Kompromitacja! Urzędnicy od lat wykłócają się o to, kto odpowiada za załatanie dziury w podjeździe do metra. Los niepełnosprawnej Haliny Węgiełek (28 l.) mają za nic.

Halina Węgiełek (28 l.) kilka lat temu uległa tragicznemu wypadkowi. Teraz porusza się na wózku, z trudem mówi. Codziennie dojeżdża metrem na rehabilitację. Razem z opiekunką, Barbarą Czechowską (39 l.), wysiadają na stacji Imielin, ale winda - która zresztą często się psuje - nie dojeżdża na poziom ulicy.
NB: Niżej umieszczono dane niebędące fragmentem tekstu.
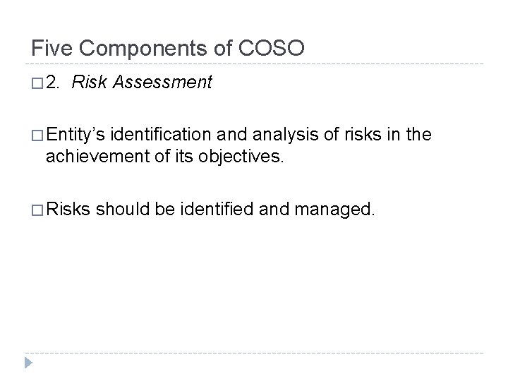Click the word "COSO" in the title
The width and height of the screenshot is (508, 381).
273,48
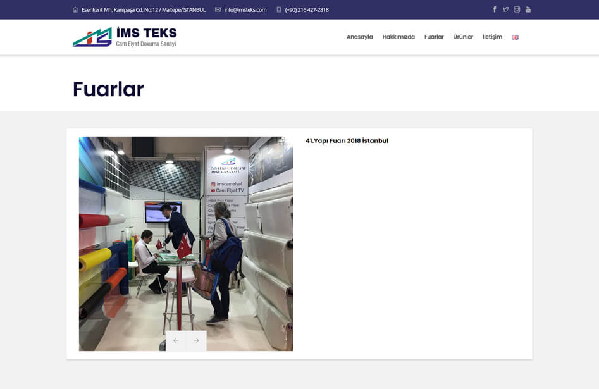The height and width of the screenshot is (389, 599).
Task: Switch language using the English flag icon
Action: (515, 37)
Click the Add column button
W połowie drogi zaszokowani chorzy ludzie orientują się, że dalej muszą sobie radzić sami z bezmyślnością urzędasów, którzy dosłownie od lat nie potrafią... załatać chodnika! W zdewastowanym podjeździe jest więcej dziur niż w szwajcarskim serze. - Za stan podjazdu odpowiada dzielnica - rozkłada ręce rzecznik metra Krzysztof Malawko (54 l.). - To zależy od decyzji ZDM i m.st. Warszawa, walczymy o to od lat - słyszymy w urzędzie dzielnicy Ursynów. - Za stan tego podjazdu odpowiada metro - mówi Urszula Nelken (48 l.), rzecznik ZDM. Koło się zamyka! To już szczyt niekompetencji. Nie ma żadnej możliwości, by niepełnosprawny wjechał po takich wertepach samodzielnie, a pchanie wózka z dorosłym na górę jest nie lada wysiłkiem. - Urzędnicy nas lekceważą, a my też jesteśmy ludźmi! - mówi Pani Halina. Wstyd!